Question 2 Multiple Choice
A mechanically ventilated ARDS patient has a plateau pressure of 27 cmH₂O — apparently safely below the 30 cmH₂O threshold. Why might significant volutrauma still be occurring?
APlateau pressure is unreliable in ARDS because airways are collapsed and do not transmit pressure accurately
BThe ARDS lung is heterogeneous — tidal volume distributes almost entirely into the small fraction of open alveoli, which suffer enormous stretch even at acceptable global airway pressures
CVolutrauma requires pressures above 30 cmH₂O; below that threshold it cannot occur regardless of volume
DBiotrauma elevates pressure readings, making them appear lower than the actual injurious pressure
This is the 'baby lung' concept: consolidated and atelectatic regions are functionally unavailable, so a tidal volume calculated for a normal-sized lung channels almost entirely into a much smaller volume of recruitable alveoli. Each of those alveoli is stretched far beyond safe limits even though global airway pressure appears controlled. This is why driving pressure (plateau pressure minus PEEP) is a better surrogate for alveolar strain than plateau pressure alone — it normalizes to the actual compliant lung volume.
Question 3 True / False
Positive end-expiratory pressure (PEEP) can be both protective against ventilator-associated lung injury and a cause of it, depending on how much is applied.
TTrue
FFalse
Answer: True
PEEP prevents atelectotrauma by maintaining recruited alveoli open at end-expiration, eliminating the repetitive collapse-re-expansion cycle and its shear forces. But excessive PEEP overdistends already-open alveoli in adjacent regions, causing volutrauma — and can increase right ventricular afterload enough to compromise cardiac output. Optimal PEEP is patient-specific, requiring titration that balances recruitment against overdistension in each patient's unique lung architecture.
Question 4 True / False
Barotrauma — injury from high airway pressure — is the primary mechanism of ventilator-associated lung injury, making pressure monitoring more important than volume monitoring.
TTrue
FFalse
Answer: False
Volutrauma — injury from alveolar wall stretch due to excessive volume change — is now understood to be more important than barotrauma alone. Classic experiments showed that lung injury correlates better with tidal volume than with peak pressure: high-pressure, low-volume ventilation causes less injury than low-pressure, high-volume ventilation. Plateau pressure is useful as a surrogate because it approximates distending pressure, but the actual injurious force is alveolar stretch, not pressure per se. This is why volume limits (6 mL/kg ideal body weight) are the foundation of lung-protective ventilation.
Question 5 Short Answer
Why does the heterogeneous nature of ARDS — with mixed areas of consolidated, atelectatic, and still-normal lung — make weight-based tidal volume calculations potentially misleading?

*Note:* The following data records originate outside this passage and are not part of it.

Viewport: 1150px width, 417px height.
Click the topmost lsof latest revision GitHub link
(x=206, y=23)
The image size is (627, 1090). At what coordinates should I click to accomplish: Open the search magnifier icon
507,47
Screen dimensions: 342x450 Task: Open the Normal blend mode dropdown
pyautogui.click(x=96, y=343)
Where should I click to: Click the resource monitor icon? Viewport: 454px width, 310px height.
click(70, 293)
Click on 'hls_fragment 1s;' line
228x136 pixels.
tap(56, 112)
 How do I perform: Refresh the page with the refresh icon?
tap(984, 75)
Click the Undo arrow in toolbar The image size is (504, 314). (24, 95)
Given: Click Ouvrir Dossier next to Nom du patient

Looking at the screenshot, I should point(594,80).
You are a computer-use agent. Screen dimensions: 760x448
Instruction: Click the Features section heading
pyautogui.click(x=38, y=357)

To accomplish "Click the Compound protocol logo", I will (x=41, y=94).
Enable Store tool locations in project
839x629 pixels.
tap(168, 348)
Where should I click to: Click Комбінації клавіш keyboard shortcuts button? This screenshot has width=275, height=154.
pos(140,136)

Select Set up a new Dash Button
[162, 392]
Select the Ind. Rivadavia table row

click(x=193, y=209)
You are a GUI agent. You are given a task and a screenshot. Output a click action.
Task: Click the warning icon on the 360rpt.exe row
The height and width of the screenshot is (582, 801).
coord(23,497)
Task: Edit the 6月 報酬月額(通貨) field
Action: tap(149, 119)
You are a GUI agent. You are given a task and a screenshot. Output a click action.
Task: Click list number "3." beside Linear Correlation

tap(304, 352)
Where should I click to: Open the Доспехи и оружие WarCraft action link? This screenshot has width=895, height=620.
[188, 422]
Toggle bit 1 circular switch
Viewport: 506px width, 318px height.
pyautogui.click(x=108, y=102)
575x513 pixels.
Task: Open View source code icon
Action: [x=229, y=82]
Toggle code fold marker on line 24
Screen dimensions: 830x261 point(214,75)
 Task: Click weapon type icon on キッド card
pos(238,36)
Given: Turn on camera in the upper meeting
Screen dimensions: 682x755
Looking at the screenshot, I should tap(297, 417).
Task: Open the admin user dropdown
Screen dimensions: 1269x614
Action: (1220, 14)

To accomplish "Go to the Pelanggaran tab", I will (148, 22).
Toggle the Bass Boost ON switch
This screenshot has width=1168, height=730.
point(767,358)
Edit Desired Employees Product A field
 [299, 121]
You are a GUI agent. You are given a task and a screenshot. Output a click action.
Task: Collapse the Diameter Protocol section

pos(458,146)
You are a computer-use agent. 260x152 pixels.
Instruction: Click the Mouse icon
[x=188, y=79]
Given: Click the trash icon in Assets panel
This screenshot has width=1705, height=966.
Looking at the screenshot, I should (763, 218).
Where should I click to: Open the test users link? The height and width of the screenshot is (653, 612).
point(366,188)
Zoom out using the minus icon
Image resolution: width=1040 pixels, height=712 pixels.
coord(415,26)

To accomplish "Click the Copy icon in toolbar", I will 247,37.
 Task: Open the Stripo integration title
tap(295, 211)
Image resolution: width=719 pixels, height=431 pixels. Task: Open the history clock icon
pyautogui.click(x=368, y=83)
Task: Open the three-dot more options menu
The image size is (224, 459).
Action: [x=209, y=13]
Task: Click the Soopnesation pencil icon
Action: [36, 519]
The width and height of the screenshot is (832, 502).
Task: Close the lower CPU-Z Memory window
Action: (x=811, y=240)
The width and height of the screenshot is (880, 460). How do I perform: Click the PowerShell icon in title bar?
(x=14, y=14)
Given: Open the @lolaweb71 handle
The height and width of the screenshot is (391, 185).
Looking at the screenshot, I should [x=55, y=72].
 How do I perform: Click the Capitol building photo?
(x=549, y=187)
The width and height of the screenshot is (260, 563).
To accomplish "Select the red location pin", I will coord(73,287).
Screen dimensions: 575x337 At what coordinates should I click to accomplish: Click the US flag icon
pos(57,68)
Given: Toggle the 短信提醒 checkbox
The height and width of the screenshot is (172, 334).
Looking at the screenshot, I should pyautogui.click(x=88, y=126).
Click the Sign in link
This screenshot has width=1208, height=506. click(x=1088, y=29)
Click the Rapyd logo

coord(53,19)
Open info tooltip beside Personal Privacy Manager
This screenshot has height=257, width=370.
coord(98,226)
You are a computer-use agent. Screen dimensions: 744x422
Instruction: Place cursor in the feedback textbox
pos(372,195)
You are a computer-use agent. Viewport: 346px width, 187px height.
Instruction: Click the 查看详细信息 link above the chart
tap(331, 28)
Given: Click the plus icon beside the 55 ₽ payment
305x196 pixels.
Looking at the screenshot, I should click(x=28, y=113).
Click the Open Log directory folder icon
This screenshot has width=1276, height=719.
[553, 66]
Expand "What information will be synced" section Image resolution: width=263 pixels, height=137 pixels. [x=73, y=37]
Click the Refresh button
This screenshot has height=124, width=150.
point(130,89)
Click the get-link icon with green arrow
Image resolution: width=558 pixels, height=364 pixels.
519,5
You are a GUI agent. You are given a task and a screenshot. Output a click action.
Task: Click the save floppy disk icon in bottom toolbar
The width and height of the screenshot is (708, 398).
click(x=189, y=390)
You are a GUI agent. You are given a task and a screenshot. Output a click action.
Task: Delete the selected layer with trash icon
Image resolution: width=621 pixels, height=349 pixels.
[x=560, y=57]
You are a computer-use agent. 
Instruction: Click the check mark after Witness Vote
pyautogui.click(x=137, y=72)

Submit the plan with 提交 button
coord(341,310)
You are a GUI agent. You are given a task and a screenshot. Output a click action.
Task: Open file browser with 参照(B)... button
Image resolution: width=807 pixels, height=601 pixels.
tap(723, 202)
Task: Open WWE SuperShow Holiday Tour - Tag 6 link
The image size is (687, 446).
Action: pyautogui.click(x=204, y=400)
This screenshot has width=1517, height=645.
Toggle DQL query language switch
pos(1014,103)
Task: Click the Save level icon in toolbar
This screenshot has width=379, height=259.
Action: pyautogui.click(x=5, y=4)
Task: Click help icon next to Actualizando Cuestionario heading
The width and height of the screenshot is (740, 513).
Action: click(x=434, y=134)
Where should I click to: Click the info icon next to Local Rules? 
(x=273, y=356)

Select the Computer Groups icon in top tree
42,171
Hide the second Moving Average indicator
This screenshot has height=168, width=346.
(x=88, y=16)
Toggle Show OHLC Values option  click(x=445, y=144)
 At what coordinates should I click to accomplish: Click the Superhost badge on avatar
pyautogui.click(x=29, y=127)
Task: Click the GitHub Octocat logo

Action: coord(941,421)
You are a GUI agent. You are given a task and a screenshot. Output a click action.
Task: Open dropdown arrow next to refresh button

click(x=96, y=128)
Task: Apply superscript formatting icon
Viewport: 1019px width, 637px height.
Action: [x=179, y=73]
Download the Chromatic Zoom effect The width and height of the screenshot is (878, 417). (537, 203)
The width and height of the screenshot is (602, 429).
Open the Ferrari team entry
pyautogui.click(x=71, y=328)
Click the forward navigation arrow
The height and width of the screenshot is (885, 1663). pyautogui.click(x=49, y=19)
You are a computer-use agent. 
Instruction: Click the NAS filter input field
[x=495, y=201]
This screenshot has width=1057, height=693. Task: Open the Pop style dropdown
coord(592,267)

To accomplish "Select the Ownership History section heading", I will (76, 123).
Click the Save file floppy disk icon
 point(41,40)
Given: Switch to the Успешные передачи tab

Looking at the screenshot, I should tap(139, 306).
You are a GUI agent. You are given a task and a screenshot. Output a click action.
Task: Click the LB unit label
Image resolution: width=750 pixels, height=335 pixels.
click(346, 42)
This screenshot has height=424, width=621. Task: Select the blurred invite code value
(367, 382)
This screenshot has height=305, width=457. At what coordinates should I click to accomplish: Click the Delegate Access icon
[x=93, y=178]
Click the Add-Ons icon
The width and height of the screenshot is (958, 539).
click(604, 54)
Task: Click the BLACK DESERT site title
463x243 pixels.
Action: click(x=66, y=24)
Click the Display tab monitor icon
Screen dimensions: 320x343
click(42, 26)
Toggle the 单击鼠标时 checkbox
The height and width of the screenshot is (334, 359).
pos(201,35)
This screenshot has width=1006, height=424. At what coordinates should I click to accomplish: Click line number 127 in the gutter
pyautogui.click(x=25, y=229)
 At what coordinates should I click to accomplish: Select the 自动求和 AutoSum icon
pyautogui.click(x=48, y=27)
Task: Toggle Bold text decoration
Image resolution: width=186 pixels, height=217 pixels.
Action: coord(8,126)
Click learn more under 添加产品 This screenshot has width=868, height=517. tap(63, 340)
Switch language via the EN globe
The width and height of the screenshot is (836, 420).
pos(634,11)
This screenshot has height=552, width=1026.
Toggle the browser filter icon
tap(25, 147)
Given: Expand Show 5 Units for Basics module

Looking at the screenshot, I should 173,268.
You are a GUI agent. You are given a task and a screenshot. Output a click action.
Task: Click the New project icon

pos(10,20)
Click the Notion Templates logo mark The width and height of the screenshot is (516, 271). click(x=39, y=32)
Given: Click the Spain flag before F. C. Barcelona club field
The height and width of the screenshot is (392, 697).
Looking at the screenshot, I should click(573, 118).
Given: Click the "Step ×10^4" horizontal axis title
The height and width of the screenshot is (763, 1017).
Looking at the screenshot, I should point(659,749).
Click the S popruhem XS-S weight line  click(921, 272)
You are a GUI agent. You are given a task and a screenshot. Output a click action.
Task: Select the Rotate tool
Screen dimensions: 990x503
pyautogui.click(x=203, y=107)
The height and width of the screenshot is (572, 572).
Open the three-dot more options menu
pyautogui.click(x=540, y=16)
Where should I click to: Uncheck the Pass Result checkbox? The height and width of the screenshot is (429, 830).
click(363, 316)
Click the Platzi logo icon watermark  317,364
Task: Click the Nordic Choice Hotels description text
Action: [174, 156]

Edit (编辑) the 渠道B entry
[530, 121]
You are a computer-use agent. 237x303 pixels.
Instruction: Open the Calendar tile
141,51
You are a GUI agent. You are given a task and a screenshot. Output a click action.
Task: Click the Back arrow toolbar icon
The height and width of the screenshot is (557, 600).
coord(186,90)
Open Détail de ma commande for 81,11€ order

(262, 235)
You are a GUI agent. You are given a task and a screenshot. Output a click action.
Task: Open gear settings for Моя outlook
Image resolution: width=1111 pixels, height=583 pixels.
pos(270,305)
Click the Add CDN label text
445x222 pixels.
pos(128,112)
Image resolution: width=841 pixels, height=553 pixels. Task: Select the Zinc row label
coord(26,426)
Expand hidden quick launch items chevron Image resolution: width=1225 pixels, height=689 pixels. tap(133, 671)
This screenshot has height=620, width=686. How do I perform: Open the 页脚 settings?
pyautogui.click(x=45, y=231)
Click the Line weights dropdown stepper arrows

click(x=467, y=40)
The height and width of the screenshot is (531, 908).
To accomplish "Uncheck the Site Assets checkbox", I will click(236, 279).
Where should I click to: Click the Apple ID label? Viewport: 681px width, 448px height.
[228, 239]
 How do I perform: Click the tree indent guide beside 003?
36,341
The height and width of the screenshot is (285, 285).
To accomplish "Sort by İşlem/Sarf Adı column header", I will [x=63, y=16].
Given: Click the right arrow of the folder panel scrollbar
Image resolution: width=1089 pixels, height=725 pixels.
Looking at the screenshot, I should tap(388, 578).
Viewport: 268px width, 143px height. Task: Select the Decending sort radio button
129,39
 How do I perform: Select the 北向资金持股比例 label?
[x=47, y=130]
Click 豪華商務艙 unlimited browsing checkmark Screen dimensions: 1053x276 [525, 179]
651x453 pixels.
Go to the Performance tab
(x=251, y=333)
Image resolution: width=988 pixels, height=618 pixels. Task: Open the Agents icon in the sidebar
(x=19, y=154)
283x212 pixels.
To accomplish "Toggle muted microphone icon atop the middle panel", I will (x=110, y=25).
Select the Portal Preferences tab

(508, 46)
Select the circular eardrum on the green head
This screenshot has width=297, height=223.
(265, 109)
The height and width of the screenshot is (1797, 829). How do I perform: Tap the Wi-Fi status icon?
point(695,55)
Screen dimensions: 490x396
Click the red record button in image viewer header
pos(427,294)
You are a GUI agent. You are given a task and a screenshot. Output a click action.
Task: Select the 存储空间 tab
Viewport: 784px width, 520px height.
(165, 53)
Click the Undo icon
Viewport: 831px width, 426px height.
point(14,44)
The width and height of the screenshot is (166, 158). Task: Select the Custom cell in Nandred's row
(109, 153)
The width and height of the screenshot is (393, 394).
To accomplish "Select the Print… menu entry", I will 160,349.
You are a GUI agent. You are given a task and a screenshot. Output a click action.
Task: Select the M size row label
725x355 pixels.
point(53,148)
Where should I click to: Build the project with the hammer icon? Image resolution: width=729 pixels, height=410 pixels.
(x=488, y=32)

Think about your answer, then reveal below.
Model answer: A tidal volume calculated for the patient's full body weight actually distributes only into the small, open fraction of recruitable lung. This concentrated volume causes massive overdistension in the remaining open alveoli, even when global airway pressures look acceptable. The 'baby lung' concept captures this: the functional lung receiving ventilation may be only 20–30% of normal size, so a volume that seems modest by weight creates enormous regional strain in the open alveoli.
This is why driving pressure (ΔP = plateau pressure − PEEP) is a better correlate of alveolar strain and mortality than tidal volume per kilogram alone — it normalizes volume to the actual compliant lung volume. Emerging tools like electrical impedance tomography can directly visualize regional ventilation distribution, enabling truly individualized lung protection.